The federal government's happy report was based on the belief that everything but the residual oil that has reached shore was broken down enough by bacteria or some other mechanism that it no longer posed much of a threat. The UGA researchers, however, don't think such an assumption is justified. They had oceanographers and toxicologists from both UGA and elsewhere try to estimate how fast oil in the water would have broken down and concluded that as much as 80% of the 4.1 million bbl. of crude that spilled into the Gulf could still be present in the ecosystem in some form. "A large proportion of this oil is still in the system, floating around the water or trying to make it to the bottom," says Samantha Joye, a marine biologist at UGA. "Until we put a hard number on how fast the oil is degrading, we can't put a hard number on how much oil is still left."

Joye adds that the federal government hasn't taken into account the impact of all the methane that was released by the blown Macondo along with the oil. But it's important to realize that while we can't put hard numbers on how much oil is still out there, it's also hard to get a firm fix on the risks — if any — the remaining crude presents to the Gulf environment. These plumes aren't underwater rivers of oil — they're likely invisible and represent mere parts per billion of oil in the water. "No one is saying it's all doom or gloom, but no one here is saying the oil is all gone either," says Joye, who will be part of a new UGA expedition to the Gulf leaving later this week. "We're trying to point out that for this system, the impact of the oil is there."

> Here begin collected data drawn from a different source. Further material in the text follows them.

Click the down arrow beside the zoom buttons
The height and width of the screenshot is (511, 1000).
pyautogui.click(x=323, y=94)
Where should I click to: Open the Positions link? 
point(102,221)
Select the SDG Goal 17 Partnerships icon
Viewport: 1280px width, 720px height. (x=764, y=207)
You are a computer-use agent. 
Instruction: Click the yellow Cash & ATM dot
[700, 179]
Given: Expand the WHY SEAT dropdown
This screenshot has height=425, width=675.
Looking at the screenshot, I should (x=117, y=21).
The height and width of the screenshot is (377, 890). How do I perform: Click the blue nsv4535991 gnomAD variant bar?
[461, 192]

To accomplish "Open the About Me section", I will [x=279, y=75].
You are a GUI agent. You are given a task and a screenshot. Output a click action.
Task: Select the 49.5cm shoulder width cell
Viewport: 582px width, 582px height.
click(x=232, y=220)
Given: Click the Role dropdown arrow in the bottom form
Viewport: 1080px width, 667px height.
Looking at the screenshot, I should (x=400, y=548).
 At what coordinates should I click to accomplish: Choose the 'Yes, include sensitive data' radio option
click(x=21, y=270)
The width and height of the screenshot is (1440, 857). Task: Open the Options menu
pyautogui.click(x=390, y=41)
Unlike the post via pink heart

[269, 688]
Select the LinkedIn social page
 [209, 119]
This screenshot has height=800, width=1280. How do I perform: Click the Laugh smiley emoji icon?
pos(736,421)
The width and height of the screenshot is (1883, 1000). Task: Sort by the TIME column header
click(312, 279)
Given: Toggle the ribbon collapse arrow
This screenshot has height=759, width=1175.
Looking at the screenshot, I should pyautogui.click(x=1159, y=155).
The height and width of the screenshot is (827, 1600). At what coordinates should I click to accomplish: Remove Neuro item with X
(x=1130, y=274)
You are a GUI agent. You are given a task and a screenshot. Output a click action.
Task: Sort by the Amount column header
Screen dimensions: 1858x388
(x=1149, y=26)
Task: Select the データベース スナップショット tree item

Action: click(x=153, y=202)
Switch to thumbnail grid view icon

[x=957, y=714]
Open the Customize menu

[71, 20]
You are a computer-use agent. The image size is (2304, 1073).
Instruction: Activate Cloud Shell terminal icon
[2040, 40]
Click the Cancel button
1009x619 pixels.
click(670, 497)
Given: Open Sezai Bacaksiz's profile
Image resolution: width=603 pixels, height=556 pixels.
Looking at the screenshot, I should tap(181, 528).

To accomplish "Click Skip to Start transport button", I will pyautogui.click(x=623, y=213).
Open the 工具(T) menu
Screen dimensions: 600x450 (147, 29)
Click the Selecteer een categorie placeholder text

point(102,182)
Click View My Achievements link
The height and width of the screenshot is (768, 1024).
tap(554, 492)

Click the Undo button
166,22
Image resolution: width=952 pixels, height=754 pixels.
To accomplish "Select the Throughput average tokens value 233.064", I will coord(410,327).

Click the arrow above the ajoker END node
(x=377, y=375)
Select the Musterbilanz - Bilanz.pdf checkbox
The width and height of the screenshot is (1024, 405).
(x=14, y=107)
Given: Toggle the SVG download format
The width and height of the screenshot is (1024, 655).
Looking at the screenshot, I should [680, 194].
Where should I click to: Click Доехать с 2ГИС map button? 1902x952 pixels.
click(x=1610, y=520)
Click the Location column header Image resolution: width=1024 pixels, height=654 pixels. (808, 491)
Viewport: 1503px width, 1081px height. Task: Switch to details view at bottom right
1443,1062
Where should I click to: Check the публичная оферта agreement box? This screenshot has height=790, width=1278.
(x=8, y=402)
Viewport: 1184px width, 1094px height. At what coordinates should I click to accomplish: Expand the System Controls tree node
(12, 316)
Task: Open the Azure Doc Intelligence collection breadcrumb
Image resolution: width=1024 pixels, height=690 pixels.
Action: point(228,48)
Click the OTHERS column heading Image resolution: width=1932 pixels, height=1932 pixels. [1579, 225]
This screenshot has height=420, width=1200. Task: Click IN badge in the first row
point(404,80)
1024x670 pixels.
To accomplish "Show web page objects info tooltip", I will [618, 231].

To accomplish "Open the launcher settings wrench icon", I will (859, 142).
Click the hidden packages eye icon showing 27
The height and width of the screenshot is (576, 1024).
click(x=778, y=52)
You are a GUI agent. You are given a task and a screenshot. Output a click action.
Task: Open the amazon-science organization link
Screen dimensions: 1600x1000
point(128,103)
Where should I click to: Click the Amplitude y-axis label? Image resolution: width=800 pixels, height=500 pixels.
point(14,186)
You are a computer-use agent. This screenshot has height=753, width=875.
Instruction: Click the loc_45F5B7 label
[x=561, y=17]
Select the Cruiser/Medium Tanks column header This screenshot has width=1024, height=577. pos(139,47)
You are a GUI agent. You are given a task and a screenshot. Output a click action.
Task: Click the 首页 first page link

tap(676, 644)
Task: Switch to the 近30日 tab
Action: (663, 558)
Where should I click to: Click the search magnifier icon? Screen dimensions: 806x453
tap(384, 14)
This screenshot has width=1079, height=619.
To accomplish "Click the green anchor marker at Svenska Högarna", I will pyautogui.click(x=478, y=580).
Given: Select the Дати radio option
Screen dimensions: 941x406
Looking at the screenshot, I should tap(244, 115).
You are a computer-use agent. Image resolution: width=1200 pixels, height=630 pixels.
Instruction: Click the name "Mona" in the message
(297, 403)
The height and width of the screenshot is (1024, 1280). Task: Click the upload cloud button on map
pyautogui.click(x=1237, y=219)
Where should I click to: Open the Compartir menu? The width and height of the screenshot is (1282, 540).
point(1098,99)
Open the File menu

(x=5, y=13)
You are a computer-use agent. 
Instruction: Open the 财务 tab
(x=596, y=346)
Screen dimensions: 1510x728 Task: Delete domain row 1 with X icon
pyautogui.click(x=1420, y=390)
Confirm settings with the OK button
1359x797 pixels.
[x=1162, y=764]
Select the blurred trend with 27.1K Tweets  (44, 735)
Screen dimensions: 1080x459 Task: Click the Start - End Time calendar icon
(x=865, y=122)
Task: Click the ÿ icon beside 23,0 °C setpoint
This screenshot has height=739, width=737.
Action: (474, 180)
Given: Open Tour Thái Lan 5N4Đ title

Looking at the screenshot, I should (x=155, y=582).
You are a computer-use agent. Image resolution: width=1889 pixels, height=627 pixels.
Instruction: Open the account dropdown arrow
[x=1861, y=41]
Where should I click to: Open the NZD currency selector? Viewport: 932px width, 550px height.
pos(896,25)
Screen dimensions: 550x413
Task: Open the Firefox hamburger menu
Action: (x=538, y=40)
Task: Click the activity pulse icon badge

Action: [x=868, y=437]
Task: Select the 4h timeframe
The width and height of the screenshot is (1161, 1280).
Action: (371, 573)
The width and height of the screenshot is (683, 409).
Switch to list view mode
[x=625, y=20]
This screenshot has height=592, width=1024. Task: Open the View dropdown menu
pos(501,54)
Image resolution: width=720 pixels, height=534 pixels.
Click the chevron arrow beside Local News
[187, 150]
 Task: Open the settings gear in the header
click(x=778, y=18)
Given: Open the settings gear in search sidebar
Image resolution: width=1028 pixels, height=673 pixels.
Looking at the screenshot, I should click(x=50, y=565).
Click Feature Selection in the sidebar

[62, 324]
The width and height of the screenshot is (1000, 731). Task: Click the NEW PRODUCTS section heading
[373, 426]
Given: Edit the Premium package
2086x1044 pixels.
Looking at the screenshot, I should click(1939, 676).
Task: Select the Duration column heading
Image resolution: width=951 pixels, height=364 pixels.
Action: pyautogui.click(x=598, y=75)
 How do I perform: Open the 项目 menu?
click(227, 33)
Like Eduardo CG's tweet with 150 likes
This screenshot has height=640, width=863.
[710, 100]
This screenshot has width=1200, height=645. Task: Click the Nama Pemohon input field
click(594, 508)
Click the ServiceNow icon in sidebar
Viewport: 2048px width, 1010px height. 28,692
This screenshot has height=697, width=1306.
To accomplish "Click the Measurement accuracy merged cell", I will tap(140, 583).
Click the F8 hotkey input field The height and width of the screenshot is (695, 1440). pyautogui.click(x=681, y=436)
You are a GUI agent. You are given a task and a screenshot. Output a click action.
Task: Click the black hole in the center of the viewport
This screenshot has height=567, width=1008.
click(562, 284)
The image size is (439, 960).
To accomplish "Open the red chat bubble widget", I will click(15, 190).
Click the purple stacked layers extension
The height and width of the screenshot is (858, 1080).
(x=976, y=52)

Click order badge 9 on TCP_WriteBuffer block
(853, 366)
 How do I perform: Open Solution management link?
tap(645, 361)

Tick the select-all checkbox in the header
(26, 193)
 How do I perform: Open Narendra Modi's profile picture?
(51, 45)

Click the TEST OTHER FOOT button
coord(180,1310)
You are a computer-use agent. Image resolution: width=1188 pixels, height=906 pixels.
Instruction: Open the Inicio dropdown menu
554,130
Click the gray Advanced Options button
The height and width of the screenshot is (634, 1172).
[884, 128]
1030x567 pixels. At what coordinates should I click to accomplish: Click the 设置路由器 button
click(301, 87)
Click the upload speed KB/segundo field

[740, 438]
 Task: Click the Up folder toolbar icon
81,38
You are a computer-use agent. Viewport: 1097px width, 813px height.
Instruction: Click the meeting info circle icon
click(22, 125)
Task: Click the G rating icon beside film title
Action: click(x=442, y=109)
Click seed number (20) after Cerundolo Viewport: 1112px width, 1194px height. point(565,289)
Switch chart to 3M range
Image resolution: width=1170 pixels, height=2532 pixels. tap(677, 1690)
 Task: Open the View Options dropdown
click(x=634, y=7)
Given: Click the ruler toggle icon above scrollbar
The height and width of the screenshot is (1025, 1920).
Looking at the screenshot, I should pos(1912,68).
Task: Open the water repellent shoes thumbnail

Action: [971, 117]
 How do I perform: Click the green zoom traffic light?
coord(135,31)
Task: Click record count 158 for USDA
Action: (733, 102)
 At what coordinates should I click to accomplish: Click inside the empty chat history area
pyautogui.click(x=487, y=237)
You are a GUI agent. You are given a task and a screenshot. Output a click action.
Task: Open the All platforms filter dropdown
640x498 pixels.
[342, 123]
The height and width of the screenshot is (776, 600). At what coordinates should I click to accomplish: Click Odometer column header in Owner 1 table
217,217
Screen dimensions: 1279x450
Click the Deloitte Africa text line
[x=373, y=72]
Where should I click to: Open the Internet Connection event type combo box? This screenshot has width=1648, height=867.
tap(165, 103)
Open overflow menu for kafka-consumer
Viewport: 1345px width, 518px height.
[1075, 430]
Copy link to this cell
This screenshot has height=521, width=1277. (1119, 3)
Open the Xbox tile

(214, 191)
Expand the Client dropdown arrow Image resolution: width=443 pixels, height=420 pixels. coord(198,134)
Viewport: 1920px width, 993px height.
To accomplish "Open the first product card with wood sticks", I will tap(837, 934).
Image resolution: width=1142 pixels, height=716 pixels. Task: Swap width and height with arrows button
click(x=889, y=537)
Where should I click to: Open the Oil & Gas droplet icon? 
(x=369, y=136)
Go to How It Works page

This all means that we need many more studies — and we need them from multiple sources, because as long as the cleanup remains and the legal issues from the spill are still in the air, the Gulf is effectively a crime scene. That's why Greenpeace has launched a two-month-long expedition to the Gulf, giving scientists from a variety of universities the chance to use its Arctic Sunrise ship as a base for marine experiments. I'm with them now for the first leg, in the Dry Tortugas, west of the Florida Keys. This gorgeous collection of coral reefs and uninhabited islands was fortunate enough to miss the biggest impacts from the spill, but it's right next door to the Gulf. "Dispersed oil doesn't mean the oil is gone," says John Hocevar, Greenpeace's oceans campaigner. The summer of the spill may be winding down, but this battle isn't over.